A Design Research and UI/UX Solution to Being on Crutches as Dartmouth College

Overview

In winter term 2012, my former roommate, Anna Pasternak, broke her leg playing pond hockey. She had to be in a full leg cast with a boot and use the crutches for 6 weeks. Her experience inspired me to conduct a 10 weeks independent study into the problems students on crutches at Dartmouth College face.
Role
Design, Research, Concept

Tools
Sketch, Photoshop, Illustrator


Methodology

Method 1: In-Person Interviews
To explore the full scope of the issue, both efforts made by the College to help students and concerns of students were evaluated.
  • 22 students interviews (Questions asked: What is the most difficult for them? What problems, if any, do they have with being on crutches at Dartmouth?
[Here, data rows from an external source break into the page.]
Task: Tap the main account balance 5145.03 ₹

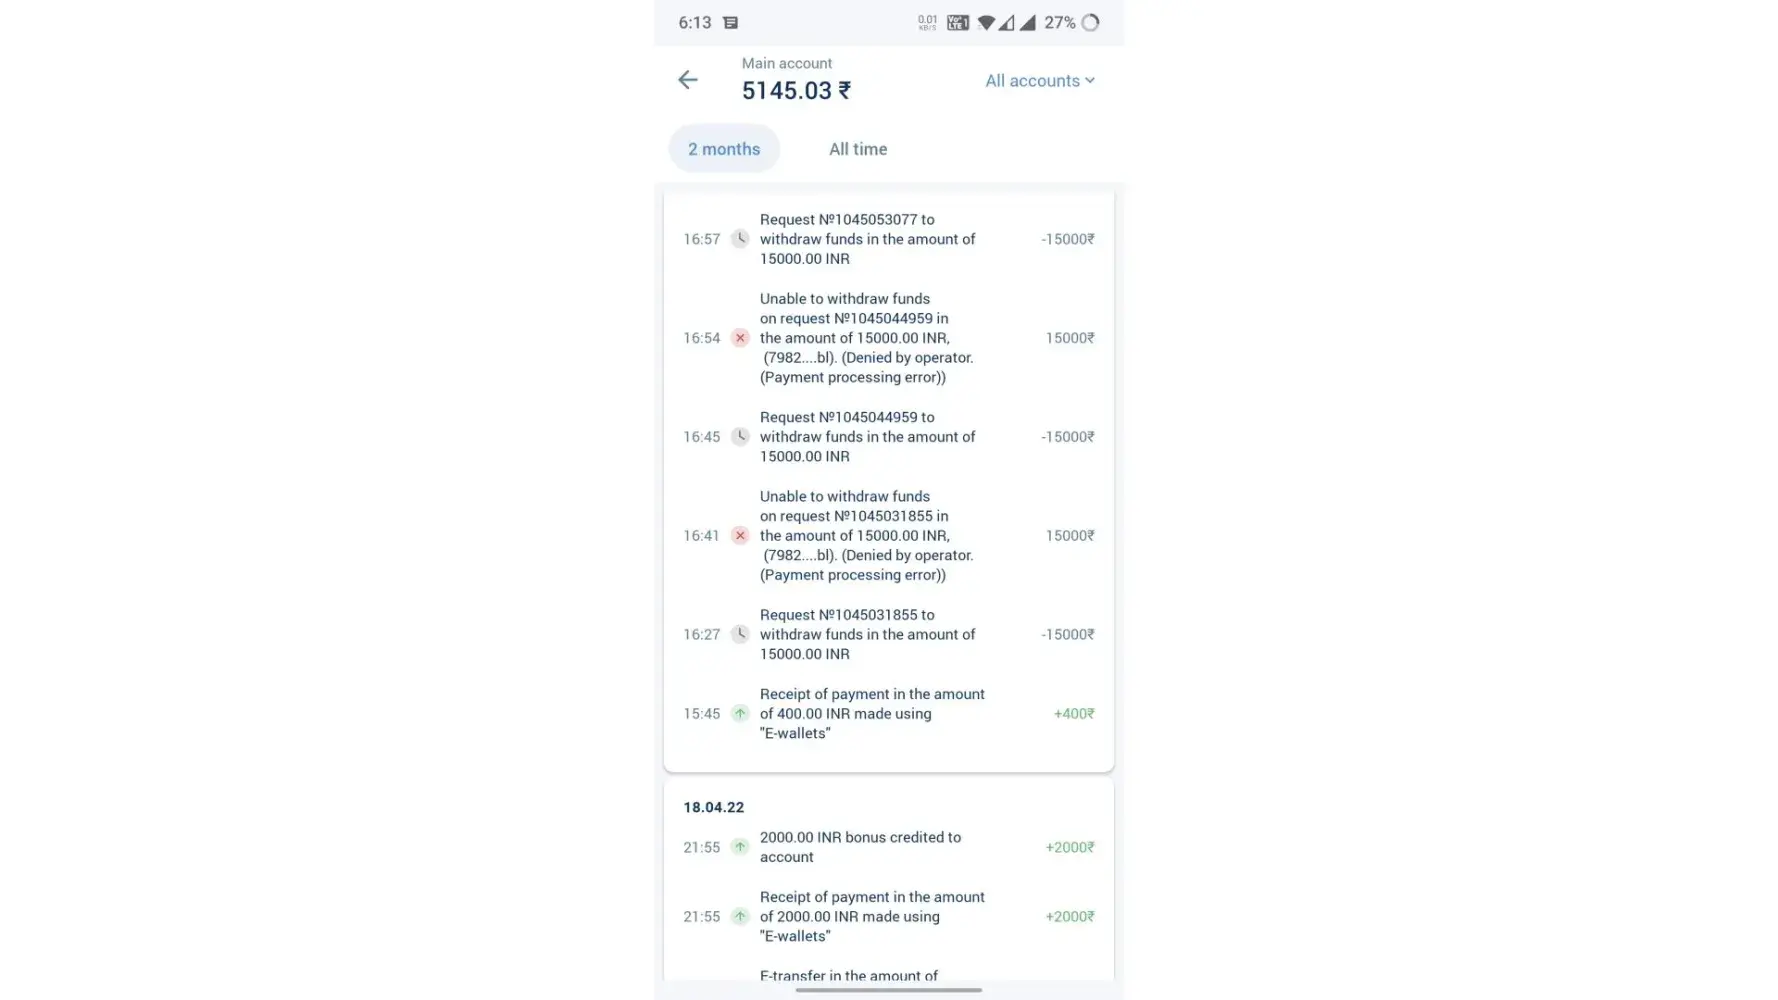Action: click(x=796, y=91)
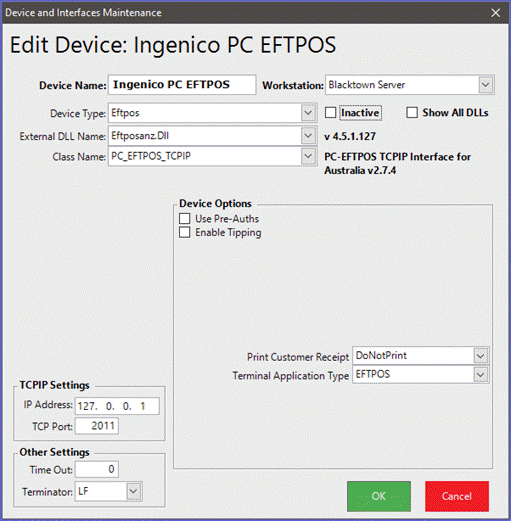Expand the Terminal Application Type dropdown arrow
This screenshot has height=521, width=511.
pyautogui.click(x=481, y=375)
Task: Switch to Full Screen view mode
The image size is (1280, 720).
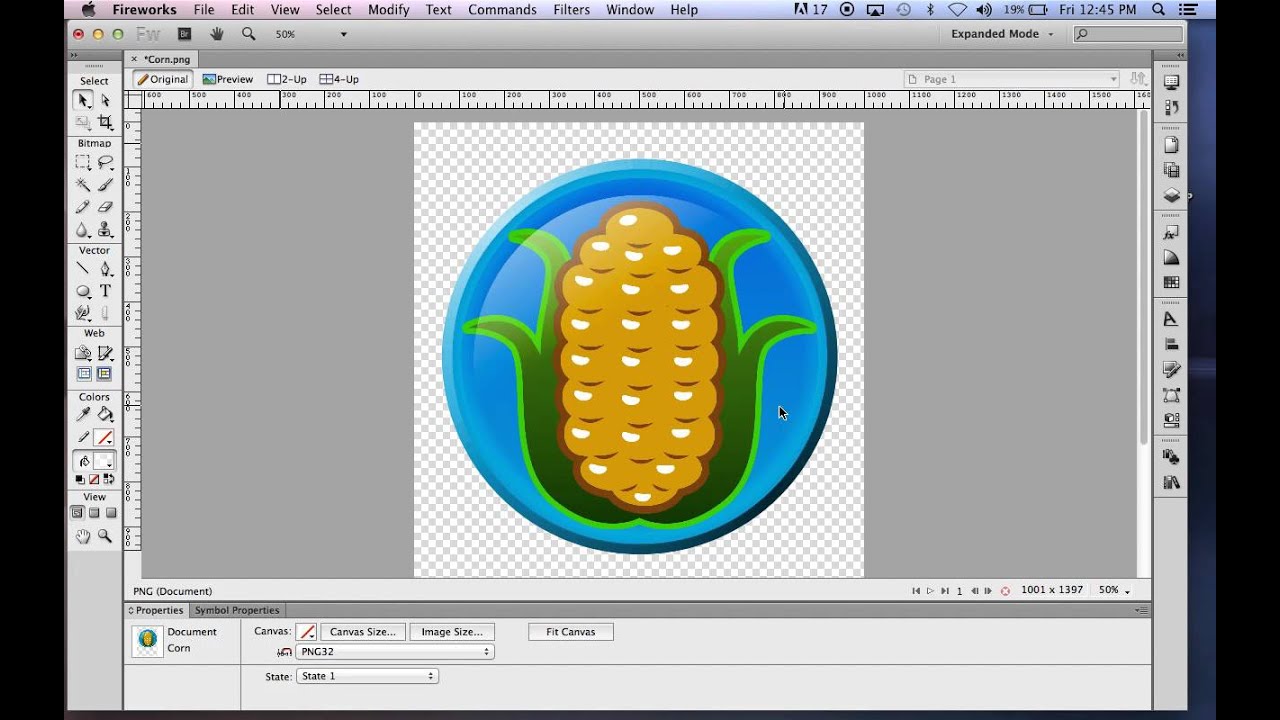Action: (x=111, y=513)
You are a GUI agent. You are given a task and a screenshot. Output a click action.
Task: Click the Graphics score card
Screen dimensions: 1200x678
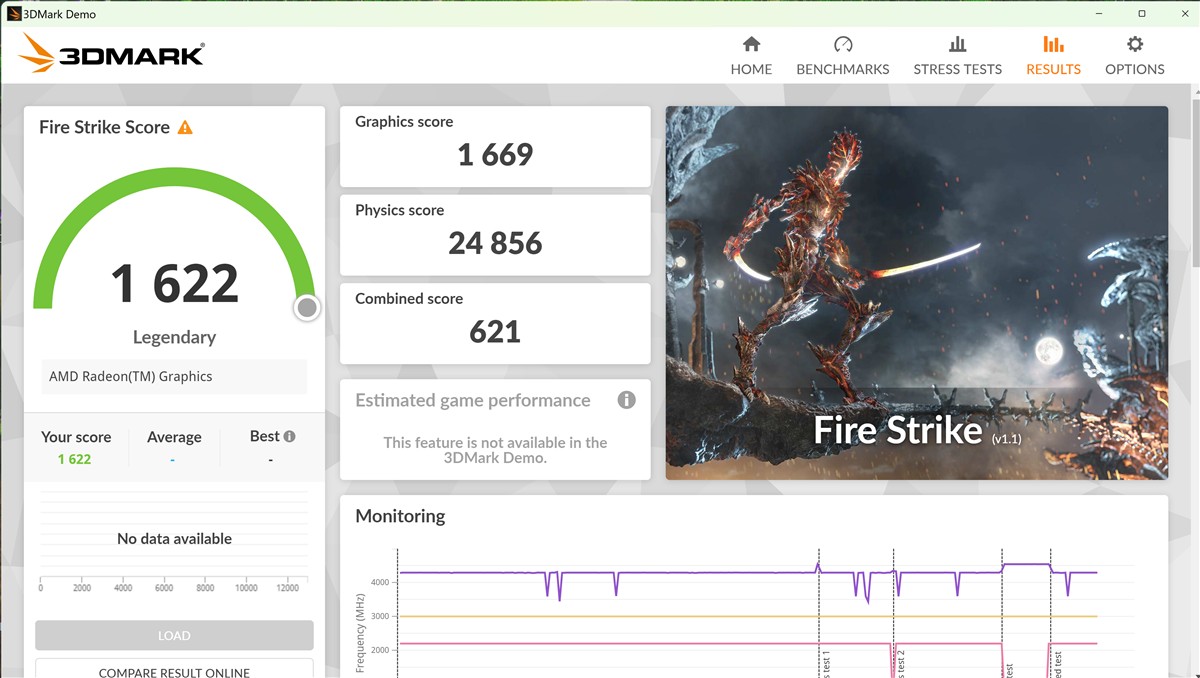tap(495, 146)
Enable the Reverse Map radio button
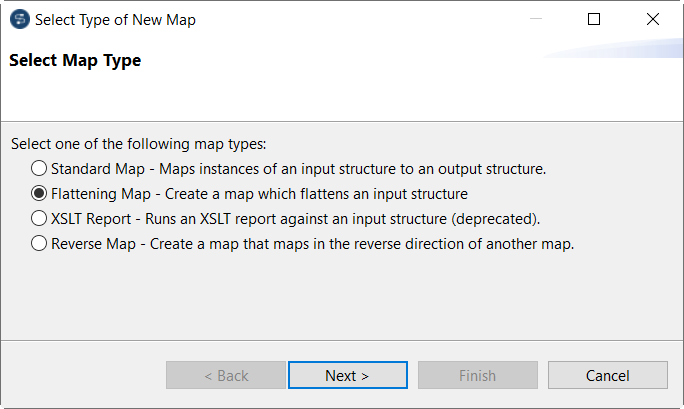 [x=39, y=243]
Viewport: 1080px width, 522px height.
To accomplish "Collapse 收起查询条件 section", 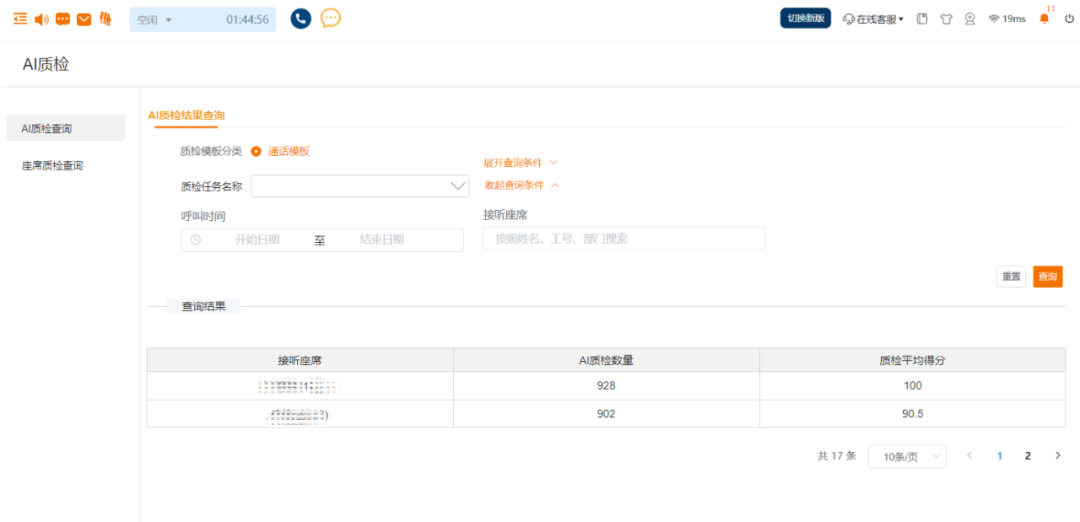I will click(521, 185).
What they wish they had known about being on crutches)

  • 1 student leader interview with Rebecca Gotlieb ’12, co-founder and president of "Access by Leadership in Equity" (ABLE), a student organization “seeks to raise awareness within the Dartmouth Community about issues of access and ability”

  • 6 administrators and staff interviews, including: Ward Newmeyer, Director of Student Accessibility Service; Keiselim Montás, Associate Director of Department of Safety and Security; Dr. Jack Turco, Director of Dartmouth College Health Service; Staff at Courtyard Café and ’53 Commons (Cafeterias on campus)

Method 2: Shadowing & Observation
I shadowed Anna and keenly observed other students with crutches. I also used a "Role-Play Strategy" and tried to navigate around campus on crutches myself since I do not have prior experiences being on crutches


Findings & Analysis
7 problem areas are identified in my interviews with students: Academics, Architecture/Residential, Crutches Design, Food, Safety and Security Rides, Social and Weather. (Request report for details).

More importantly, I realized some students on crutches do better than the others, and what constitutes the difference is whether the students have a strong support group or friends with previous experiences on crutches. In fact, the 7 problem areas have a common element and perhaps is where the real problem lies: INFORMATION ACCESS. I have also narrowed down my target users to students who do not have a strong support network.


Design Solution
Crutch Assist — an efficient solution to navigating Dartmouth on crutches.



Overview
Clean and intuitive interface for easy access to the major problem areas reflected in student interviews: Safety & Security Rides, Building Access, Information about Students Accessibility Services and other resources available. 
S&S Rides
Almost all students interviewed expressed dissatisfaction with Safety & Security rides, including bad experiences with the dispatcher and being late to classes and trainings because rides did not come on time. With Crutch Assist, students no longer have to call to arrange for a ride. To avoid overloading S&S's work, students must schedule rides 48 hours in advance and rides are limited to classes and checkups.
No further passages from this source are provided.